Exercise requirements
Read through the entries below and copy each line where "details" turns up.

Stored data entries
== Segment start ==
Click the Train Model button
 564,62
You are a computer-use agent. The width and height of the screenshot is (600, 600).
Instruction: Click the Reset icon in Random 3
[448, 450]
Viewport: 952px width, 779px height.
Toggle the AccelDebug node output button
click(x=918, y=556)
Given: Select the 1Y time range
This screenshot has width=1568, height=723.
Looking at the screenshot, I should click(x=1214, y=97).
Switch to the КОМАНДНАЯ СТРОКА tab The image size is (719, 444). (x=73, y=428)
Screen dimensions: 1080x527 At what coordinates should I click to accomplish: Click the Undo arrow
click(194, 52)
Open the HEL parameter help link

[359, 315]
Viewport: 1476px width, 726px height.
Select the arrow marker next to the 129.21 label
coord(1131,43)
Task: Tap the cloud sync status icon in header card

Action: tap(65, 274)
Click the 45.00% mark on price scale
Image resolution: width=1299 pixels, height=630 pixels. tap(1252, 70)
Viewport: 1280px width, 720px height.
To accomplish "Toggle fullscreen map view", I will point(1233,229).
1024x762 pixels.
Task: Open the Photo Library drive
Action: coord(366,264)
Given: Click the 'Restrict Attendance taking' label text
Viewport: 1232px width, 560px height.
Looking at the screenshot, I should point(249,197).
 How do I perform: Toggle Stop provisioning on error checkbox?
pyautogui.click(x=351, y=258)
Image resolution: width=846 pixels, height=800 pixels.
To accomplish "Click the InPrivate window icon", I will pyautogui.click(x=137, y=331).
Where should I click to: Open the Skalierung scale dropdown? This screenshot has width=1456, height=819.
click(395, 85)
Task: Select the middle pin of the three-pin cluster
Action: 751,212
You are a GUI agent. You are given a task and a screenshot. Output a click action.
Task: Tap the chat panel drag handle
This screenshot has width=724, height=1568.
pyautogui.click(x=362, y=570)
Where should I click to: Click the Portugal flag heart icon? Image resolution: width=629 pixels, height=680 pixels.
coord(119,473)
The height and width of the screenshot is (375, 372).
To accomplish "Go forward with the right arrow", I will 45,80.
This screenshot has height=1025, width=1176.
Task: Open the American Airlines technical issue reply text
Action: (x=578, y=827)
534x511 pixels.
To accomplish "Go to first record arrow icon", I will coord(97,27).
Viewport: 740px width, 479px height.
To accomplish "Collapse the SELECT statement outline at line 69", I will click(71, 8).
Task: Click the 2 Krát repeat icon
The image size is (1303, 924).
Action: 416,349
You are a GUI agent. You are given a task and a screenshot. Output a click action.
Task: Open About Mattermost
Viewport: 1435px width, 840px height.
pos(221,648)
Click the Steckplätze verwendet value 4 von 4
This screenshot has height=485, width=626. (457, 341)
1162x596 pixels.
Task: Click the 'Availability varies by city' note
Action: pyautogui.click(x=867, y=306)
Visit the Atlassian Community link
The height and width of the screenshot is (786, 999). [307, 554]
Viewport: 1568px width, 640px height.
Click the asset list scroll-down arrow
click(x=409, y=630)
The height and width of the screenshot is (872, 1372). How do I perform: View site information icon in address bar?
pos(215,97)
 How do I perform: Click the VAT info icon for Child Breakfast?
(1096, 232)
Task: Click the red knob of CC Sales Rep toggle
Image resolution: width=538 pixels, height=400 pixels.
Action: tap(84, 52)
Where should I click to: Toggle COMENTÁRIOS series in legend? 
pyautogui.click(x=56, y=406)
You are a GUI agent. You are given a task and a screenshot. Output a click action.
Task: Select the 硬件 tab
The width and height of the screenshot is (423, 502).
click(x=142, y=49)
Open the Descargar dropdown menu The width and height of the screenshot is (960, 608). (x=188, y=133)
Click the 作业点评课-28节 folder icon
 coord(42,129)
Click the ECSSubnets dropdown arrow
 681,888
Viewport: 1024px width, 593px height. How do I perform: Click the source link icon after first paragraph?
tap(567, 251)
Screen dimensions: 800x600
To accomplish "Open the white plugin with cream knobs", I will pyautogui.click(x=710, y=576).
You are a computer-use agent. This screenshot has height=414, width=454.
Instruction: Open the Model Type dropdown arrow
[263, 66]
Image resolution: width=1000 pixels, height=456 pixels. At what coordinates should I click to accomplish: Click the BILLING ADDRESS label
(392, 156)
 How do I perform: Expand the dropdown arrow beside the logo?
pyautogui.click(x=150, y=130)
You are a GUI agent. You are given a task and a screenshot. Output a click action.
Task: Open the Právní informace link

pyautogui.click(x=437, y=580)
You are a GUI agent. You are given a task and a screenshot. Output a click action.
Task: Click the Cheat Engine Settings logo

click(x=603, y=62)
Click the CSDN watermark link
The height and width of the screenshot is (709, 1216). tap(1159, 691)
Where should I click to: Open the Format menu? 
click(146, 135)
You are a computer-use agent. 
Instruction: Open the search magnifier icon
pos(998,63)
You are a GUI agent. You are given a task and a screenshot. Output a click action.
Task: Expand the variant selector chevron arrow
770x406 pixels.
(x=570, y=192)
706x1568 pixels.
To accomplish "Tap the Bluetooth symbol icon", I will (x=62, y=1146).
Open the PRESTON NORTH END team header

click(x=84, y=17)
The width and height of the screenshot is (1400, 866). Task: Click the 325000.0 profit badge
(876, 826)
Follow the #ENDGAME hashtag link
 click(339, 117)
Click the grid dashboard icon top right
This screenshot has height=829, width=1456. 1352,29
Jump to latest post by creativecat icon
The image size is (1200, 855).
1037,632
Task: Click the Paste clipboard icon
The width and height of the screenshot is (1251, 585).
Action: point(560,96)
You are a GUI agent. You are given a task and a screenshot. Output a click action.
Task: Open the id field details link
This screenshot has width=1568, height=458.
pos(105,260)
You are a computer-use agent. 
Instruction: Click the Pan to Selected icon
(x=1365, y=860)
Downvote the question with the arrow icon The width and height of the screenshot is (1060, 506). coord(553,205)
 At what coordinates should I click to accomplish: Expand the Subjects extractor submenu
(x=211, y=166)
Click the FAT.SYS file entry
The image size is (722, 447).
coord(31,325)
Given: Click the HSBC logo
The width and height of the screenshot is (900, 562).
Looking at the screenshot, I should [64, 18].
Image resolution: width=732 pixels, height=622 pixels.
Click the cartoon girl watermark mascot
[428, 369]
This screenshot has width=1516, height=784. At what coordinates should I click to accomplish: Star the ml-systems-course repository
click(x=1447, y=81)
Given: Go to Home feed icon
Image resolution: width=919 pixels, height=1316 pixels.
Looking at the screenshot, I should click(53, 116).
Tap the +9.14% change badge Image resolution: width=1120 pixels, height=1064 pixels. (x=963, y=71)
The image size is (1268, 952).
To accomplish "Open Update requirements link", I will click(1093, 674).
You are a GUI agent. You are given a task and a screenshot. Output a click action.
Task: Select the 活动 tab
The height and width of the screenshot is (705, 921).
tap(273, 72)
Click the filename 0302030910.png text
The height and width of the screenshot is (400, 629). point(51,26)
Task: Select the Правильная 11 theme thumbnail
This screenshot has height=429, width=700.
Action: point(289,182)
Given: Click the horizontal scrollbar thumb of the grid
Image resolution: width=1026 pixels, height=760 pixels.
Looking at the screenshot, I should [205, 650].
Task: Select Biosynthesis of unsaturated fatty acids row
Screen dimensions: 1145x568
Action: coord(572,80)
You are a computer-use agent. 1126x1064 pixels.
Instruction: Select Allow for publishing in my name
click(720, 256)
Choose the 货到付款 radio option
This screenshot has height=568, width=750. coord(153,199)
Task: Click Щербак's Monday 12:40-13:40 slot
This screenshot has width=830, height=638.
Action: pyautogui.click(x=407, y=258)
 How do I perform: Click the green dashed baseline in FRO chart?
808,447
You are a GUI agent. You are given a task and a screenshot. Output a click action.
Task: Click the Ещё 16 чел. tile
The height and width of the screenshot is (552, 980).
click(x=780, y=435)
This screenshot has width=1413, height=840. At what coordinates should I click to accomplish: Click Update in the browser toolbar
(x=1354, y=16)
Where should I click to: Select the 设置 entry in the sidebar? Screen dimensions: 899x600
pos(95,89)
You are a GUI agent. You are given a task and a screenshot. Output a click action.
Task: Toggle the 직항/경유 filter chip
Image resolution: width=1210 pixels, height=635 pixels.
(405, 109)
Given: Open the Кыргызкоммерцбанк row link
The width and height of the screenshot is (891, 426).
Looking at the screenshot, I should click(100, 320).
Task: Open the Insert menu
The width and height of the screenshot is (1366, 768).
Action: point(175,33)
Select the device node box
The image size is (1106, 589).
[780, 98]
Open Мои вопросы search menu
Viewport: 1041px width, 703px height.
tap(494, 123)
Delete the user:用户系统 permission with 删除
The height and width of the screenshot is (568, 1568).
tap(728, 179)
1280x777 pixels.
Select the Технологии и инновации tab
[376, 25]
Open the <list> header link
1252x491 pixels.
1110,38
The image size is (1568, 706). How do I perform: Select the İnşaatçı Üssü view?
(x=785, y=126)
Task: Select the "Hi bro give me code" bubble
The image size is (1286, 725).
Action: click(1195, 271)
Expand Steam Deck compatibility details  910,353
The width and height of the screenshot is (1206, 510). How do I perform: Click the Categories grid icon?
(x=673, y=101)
== Segment end ==
Finished exercise
Task: Open the id field details link
Expand Steam Deck compatibility details  910,353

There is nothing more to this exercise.